§ Activity 1:
Answer these questions using the passage on topological insulators, one answer per line:
(a) In what year did B. A. Volkov and O. A. Pankratov propose the first models of 3D topological insulators?
(b) What symmetry do all topological insulators have at a minimum, and where does it come from?
(c) Which kinds of topological insulators found in classical media does the passage name?
§ Activity 2:
Please decide whether each statement agrees with the passage on topological insulators. Answer yes or no, and quote the deciding words.
(a) Some combinations of dimension and symmetries rule out topological insulators entirely.
(b) In time-reversal symmetric 3D topological insulators, "U"-turn scattering on the surface is enhanced.
(c) Molenkamp's group experimentally verified interface Dirac states in HgTe/CdTe in 1987.
§ Activity 3: Reproduce word for word everything in the passage on topological insulators from "Despite their origin" down to "insulators, among others.".

§ Quoted passage:
The properties of topological insulators and their surface states are highly dependent on both the dimension of the material and its underlying symmetries, and can be classified using the so-called periodic table of topological insulators. Some combinations of dimension and symmetries forbid topological insulators completely. All topological insulators have at least U(1) symmetry from particle number conservation, and often have time-reversal symmetry from the absence of a magnetic field. In this way, topological insulators are an example of symmetry-protected topological order. So-called "topological invariants", taking values in $\mathbb{Z}_2$ or $\mathbb{Z}$, allow classification of insulators as trivial or topological, and can be computed by various methods.

The surface states of topological insulators can have exotic properties. For example, in time-reversal symmetric 3D topological insulators, surface states have their spin locked at a right-angle to their momentum (spin-momentum locking). At a given energy the only other available electronic states have different spin, so "U"-turn scattering is strongly suppressed and conduction on the surface is highly metallic.

Despite their origin in quantum mechanical systems, analogues of topological insulators can also be found in classical media. There exist photonic, magnetic, and acoustic topological insulators, among others.

== Prediction ==
The first models of 3D topological insulators were proposed by B. A. Volkov and O. A. Pankratov in 1985,
and subsequently by Pankratov, S. V. Pakhomov, and Volkov in 1987. Gapless 2D Dirac states were shown to exist at the band inversion contact in PbTe/SnTe and HgTe/CdTe heterostructures.
Existence of interface Dirac states in HgTe/CdTe was experimentally verified by Laurens W. Molenkamp's group in 2D topological insulators in 2007.

§ Data provided:
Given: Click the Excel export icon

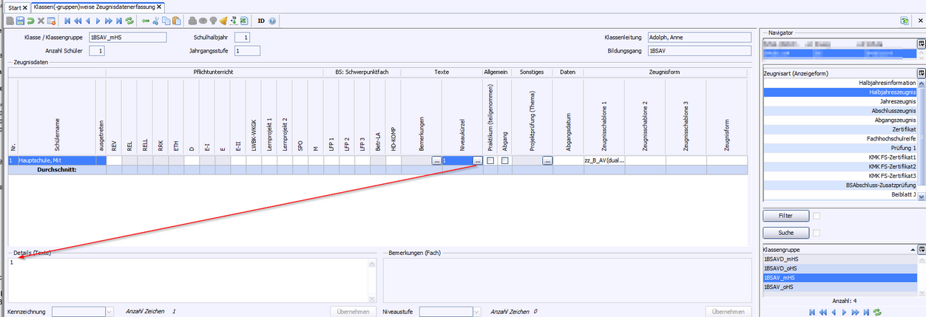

--

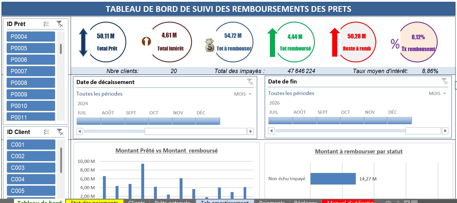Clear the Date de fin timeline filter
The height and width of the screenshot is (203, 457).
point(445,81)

§ Solution 1:
(a) 1985
(b) U(1) symmetry, from particle number conservation
(c) Photonic, magnetic, and acoustic topological insulators

§ Solution 2:
(a) Yes: "Some combinations of dimension and symmetries forbid topological insulators completely."
(b) No: "so "U"-turn scattering is strongly suppressed and conduction on the surface is highly metallic."
(c) No: "Existence of interface Dirac states in HgTe/CdTe was experimentally verified by Laurens W. Molenkamp's group in 2D topological insulators in 2007."

§ Solution 3:
Despite their origin in quantum mechanical systems, analogues of topological insulators can also be found in classical media. There exist photonic, magnetic, and acoustic topological insulators, among others.